Hello,
I am trying to run a spark job but if the data set is too big I got a
"org.apache.spark.SparkException: Error communicating with MapOutputTracker"
When a I run the same algorithm with a smaller data set everything goes
smoothly.
Let me explain the scenario.
I Download the data from amazon s3, (sc.textFile("amazonpath"))
then I use a new Coalesced(data, numberOfMachines) object.
The reason that I do it, is to evenly distribute the data on the HDFS file
system and not to have problems with to many open files.
Usually I run this in 20 m2.2xlarge machines (AMAZON)
I use the ec2 script
So, the data has about 2.2 BILLIONS lines, each line has around 600 bytes.
Here is my line of code
dataAsRDD.flatMap(parseRankEvent(_)).distinct
the problems happens right after the first stage (distinct),
even if I try to only count after the distinct stage I always get the same
error.
O spark.MapOutputTrackerActor: Asked to send map output locations for
shuffle 2 to ip-10-157-5-170.ec2.internal:52255
I already tried to change spark.akka.framSize to a bigger one (40, 80,
6000), no luck
Just to remind that if I run the same code with a smaller data set (for
example 600 milions lines) everything goes really well amd I can run it
with 20 machines m2.xlarge in 5 minutes. (the map, distinct and count)
I spent already around 40 hours trying to solve this and all my ideas to
solve it are over :)
Thank you for your attention , and any help will be great.
I am sure that if I make it work , our company will be a great case study
for spark :), we already are reference in mazon
http://aws.amazon.com/solutions/case-studies/chaordic-systems/
and Cassandra, now I am trying to change from AMAZON EMR to spark :)
thanks
13/11/03 01:17:24 INFO cluster.ClusterTaskSetManager: Lost TID 6569 (task
0.0:12)
13/11/03 01:17:24 INFO cluster.ClusterTaskSetManager: Loss was due to
org.apache.spark.SparkException
org.apache.spark.SparkException: Error communicating with MapOutputTracker
at org.apache.spark.MapOutputTracker.askTracker(MapOutputTracker.scala:84)
at
org.apache.spark.MapOutputTracker.getServerStatuses(MapOutputTracker.scala:170)
at
org.apache.spark.BlockStoreShuffleFetcher.fetch(BlockStoreShuffleFetcher.scala:39)

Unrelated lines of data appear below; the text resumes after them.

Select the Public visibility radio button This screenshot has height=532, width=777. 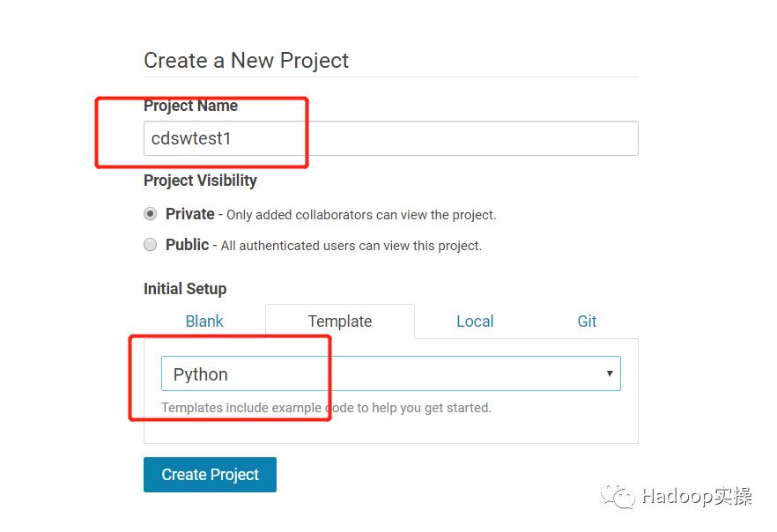pyautogui.click(x=151, y=245)
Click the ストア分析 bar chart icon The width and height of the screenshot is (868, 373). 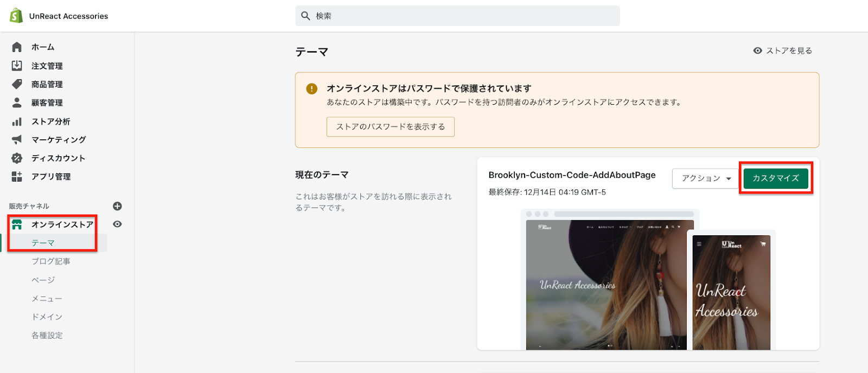pos(17,121)
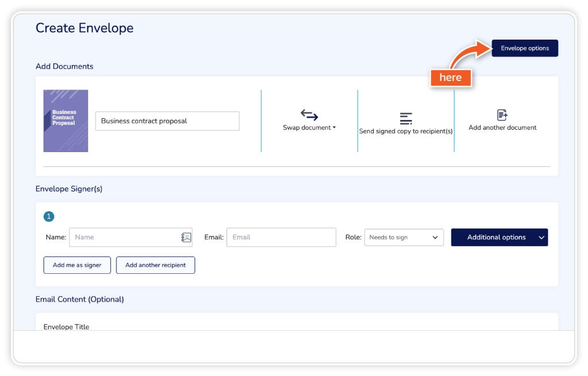The height and width of the screenshot is (376, 588).
Task: Click the Send signed copy to recipient(s) label
Action: (x=406, y=131)
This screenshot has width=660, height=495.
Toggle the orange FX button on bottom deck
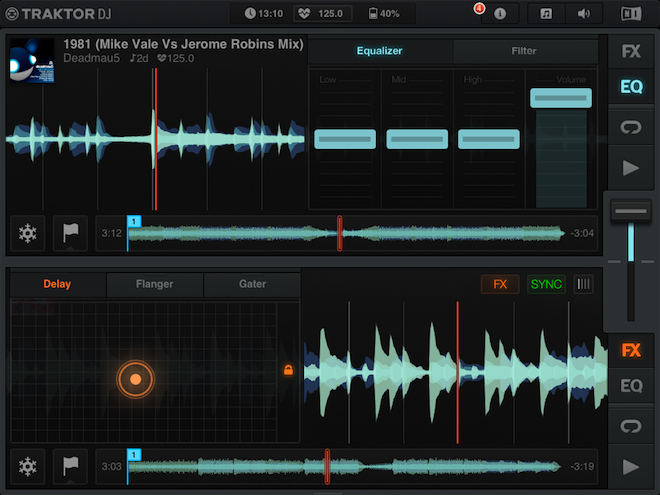tap(500, 284)
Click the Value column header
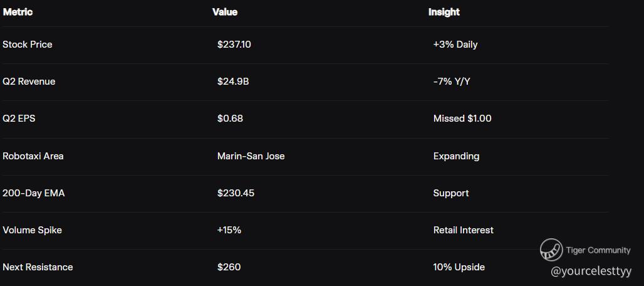Screen dimensions: 644x286 coord(225,12)
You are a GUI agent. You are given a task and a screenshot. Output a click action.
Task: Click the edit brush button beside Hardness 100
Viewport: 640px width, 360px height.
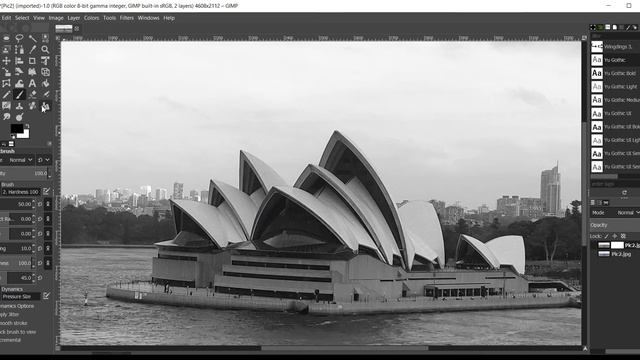point(47,191)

at org.apache.spark.rdd.ShuffledRDD.compute(ShuffledRDD.scala:59)
at org.apache.spark.rdd.RDD.computeOrReadCheckpoint(RDD.scala:237)
at org.apache.spark.rdd.RDD.iterator(RDD.scala:226)
at org.apache.spark.rdd.MapPartitionsRDD.compute(MapPartitionsRDD.scala:36)
at org.apache.spark.rdd.RDD.computeOrReadCheckpoint(RDD.scala:237)
at org.apache.spark.rdd.RDD.iterator(RDD.scala:226)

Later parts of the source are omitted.